Last Saturday was Much Ado About Sebastapol (MAAS), where Sarah & I debuted Fockett & Cox. This was a different type of Renaissance faire, in that everyone was portraying one specific English village (Fenford, circa 1578), and the faire had an educational mission tied into local school’s curriculum. The artisan guilds (where we were stationed) had specific questions to answer for schoolchildren that the kids would get stamped on “passports” for credit. Thus, historical accuracy was paramount, and the faire had none of the random assortment of pirates, gypsies, and miscellaneous groups that tend to crop up at renfaires these days. It was also a one-day event, one very long day, open from 10am to 8pm. So, new challenges all ’round!
I must say, our booth looked really fabulous. We did have enough “merchandise,” I think. In fact, our most common “problem” was actually explaining to people that none of it was for sale!
However, I was quite pleased that we did achieve our mission (& part of MAAS’ educational mission) of teaching people about Elizabethan dress accessories. I explained how points lace a man’s doublet & breeches together, how an awl makes holes in fabric so a gown can be laced up, how pins are used in clothing, how coifs are worn by women & men, how ruffs are worn / made / maintained, & much more.

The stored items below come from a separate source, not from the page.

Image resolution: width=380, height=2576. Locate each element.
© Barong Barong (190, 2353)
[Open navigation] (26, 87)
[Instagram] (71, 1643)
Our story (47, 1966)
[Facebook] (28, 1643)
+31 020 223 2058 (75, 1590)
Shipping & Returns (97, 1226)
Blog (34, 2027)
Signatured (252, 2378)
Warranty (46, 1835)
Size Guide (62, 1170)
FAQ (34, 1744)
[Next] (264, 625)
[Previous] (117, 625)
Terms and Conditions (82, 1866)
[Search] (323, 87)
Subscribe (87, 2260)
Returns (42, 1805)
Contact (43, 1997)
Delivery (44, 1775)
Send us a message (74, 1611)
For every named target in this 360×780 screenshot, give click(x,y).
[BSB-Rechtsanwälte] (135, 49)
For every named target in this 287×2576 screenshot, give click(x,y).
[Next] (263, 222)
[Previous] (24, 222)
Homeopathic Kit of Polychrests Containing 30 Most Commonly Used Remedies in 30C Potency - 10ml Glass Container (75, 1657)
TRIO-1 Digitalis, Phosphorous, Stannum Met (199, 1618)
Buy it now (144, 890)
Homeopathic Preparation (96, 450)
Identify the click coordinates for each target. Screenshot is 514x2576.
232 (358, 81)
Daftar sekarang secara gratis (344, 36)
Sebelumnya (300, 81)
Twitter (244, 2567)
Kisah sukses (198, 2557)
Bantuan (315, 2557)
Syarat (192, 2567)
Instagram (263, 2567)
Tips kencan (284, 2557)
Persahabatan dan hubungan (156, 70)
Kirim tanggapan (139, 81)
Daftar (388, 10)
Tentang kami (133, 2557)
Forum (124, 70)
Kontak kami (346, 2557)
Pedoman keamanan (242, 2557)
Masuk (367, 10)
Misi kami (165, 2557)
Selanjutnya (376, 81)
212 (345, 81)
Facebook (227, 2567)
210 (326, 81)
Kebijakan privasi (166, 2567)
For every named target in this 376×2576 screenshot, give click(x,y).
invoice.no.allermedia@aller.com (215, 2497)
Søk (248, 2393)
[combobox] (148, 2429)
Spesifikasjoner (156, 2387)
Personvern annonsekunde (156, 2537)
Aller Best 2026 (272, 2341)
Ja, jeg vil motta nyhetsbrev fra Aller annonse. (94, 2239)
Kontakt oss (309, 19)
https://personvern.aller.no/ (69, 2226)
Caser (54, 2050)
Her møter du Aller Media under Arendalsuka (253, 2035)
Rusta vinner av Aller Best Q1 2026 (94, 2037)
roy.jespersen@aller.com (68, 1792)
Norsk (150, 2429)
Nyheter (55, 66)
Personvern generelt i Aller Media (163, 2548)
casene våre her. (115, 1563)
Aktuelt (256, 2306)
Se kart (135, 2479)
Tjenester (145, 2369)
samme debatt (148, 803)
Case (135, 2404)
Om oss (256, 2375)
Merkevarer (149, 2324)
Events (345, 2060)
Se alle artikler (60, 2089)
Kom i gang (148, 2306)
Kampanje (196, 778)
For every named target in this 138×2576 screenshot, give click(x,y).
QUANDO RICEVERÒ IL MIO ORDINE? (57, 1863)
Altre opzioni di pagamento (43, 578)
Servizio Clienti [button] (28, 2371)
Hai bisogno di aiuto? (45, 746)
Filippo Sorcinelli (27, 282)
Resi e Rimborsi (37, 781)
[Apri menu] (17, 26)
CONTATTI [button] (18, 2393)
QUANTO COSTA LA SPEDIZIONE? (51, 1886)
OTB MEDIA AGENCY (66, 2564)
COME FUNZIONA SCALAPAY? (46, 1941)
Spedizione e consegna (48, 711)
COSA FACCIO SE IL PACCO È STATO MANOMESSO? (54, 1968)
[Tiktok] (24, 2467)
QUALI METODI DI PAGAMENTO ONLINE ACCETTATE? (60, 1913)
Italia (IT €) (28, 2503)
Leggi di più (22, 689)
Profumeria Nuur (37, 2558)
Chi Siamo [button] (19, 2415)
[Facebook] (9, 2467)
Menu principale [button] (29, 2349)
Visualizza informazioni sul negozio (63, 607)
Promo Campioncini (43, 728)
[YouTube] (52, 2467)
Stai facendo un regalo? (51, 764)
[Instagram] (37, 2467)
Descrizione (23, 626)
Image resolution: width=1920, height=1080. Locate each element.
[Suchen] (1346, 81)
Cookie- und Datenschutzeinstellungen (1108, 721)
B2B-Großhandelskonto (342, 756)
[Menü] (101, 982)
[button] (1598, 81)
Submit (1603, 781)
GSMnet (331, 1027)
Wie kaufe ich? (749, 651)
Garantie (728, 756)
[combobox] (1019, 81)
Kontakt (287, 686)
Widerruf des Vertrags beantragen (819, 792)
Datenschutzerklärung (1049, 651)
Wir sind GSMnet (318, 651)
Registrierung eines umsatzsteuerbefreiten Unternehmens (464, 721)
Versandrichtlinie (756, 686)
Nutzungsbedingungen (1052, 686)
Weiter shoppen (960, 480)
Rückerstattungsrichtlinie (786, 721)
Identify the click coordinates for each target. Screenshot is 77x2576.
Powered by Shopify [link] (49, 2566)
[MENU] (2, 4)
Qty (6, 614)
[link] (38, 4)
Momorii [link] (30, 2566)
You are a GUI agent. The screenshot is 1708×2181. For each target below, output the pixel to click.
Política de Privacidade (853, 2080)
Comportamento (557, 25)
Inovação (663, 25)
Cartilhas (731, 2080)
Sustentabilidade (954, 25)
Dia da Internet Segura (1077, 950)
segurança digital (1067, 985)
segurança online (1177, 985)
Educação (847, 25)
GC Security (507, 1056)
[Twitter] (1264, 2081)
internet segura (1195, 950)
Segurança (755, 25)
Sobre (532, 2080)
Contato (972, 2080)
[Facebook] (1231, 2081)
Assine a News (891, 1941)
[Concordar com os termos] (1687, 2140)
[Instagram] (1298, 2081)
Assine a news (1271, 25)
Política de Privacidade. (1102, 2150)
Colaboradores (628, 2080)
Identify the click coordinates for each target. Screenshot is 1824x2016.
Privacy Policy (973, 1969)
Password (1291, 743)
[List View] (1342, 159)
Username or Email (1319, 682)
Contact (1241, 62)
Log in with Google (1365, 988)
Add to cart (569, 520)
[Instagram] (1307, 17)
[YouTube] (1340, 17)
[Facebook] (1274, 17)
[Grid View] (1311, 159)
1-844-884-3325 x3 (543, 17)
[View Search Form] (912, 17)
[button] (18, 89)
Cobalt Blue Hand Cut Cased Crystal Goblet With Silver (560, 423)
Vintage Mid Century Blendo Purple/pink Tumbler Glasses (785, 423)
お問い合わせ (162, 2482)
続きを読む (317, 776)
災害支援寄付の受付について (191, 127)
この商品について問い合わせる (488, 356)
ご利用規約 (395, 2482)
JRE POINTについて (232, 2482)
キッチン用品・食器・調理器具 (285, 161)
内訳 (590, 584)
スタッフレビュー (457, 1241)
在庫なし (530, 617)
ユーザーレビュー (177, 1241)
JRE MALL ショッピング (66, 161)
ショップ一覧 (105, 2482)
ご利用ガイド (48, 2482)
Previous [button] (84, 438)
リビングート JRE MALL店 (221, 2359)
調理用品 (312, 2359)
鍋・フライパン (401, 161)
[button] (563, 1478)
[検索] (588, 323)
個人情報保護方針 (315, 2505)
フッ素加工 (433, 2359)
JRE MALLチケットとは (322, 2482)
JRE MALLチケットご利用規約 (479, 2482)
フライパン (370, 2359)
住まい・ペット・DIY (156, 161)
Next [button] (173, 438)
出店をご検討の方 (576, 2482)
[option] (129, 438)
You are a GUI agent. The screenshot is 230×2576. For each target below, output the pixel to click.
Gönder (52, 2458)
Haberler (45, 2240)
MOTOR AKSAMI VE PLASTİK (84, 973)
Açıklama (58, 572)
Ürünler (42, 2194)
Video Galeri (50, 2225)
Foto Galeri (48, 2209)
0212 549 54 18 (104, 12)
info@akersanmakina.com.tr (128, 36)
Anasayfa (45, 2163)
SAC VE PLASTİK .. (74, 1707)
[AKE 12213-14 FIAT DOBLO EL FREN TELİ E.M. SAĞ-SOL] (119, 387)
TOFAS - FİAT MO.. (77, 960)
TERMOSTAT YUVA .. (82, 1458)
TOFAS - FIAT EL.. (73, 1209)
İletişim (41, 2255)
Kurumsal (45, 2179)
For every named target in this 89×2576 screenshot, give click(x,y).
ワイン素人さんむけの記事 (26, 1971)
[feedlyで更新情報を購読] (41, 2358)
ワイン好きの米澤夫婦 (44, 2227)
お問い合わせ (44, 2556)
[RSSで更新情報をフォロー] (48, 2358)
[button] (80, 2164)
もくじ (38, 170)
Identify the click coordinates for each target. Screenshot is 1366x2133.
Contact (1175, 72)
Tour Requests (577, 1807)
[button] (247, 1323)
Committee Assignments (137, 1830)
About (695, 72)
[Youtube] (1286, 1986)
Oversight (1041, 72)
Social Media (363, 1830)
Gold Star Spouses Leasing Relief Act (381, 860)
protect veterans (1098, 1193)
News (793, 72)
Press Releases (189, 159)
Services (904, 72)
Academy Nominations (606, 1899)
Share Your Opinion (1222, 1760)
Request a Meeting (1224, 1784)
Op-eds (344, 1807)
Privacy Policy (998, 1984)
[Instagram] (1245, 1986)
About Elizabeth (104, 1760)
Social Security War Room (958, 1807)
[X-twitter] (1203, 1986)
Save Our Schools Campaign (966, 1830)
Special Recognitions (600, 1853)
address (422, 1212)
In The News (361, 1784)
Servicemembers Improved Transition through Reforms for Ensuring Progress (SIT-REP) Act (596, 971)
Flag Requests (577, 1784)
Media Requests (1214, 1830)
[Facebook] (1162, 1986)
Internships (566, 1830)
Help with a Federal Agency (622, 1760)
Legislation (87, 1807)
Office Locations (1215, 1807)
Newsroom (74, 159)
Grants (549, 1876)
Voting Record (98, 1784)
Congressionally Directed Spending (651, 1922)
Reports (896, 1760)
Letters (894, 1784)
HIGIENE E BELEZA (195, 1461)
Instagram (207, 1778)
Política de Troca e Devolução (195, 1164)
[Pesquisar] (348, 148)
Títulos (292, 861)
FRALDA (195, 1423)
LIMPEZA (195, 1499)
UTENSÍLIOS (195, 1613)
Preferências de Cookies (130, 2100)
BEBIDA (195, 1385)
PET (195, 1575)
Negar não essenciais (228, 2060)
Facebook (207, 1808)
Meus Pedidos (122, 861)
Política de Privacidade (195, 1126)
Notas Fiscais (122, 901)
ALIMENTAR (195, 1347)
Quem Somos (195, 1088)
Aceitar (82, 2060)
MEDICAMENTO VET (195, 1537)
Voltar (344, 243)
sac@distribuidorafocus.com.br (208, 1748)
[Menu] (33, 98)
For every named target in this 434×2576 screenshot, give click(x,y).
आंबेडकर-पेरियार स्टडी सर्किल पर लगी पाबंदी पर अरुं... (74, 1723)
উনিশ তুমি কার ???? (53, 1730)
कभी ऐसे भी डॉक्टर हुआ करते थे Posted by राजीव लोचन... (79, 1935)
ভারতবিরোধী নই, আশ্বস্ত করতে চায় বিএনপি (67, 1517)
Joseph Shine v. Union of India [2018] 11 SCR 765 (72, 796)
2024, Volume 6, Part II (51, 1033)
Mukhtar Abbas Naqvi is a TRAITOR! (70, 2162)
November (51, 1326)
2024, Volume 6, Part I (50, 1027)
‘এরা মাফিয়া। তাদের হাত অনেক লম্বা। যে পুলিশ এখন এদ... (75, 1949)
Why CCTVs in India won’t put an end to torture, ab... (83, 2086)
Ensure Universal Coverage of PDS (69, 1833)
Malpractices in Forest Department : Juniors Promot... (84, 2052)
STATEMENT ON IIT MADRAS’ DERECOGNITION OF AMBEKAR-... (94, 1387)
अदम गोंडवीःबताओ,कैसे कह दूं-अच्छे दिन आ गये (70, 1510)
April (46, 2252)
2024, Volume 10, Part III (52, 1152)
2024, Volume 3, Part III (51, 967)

One of the most entertaining things to explain was this cosmetic tool. I’d made a little paper holder for it (mostly do we wouldn’t lose it), & kids noticed it & asked about the tool. They *loved* the explanation about scooping ear wax. Always got a few “ewwwwws”& some giggles 😉
There were ups & downs, of course. Primarily because it was such a long day! The Guild Green was near one of the entrances, so we had a steady stream of people coming through till at least 5pm. Also, with just Sarah & me in the booth, we were pretty much stuck in that spot the whole time. Ladies wouldn’t go walking about unescorted in the 16th century, so unless we were making a quick run to the green room (which was close to our end of the faire), we couldn’t leave. If we do MAAS again, we must get a shopgirl to help out!
Similarly, Francis was stuck at his booth (across the path from us), & he was on the school passport program. His question was “what’s the difference between a cordwainer & a cobbler?” So he was kept too busy to leave his booth & escort one of us around. We finally got a lunch break when another player offered to watch our booth for a while. Thank goodness! Sarah also brought a sandwich back for Francis or he’d have never gotten to eat.
I almost think it would be good to have a tailor & maybe even a mercer near us. Then people could go from the weavers and embroiderer to the tailor & then to Fockett & Cox & the cordwainer, so they’d see the whole process of how a person got an outfit made in the 16th century. Cloth was made like this, decorated like that, then you would be measured for your suit & shoes, & you’d pick out a hat & ruff to complete the look, and, of course, every single item was custom-made to measure. Kinda crazy to expand the deal like that tho! It’s just that we were a bit of an outlier — we were thinking more of this as the right gig for the other faire circuit where there *is* a tailors guild.
Anyway, while it was a lot of work, it was a good time and for a good cause. Next up, Folsom Renaissance Faire, which is a different gig in several ways.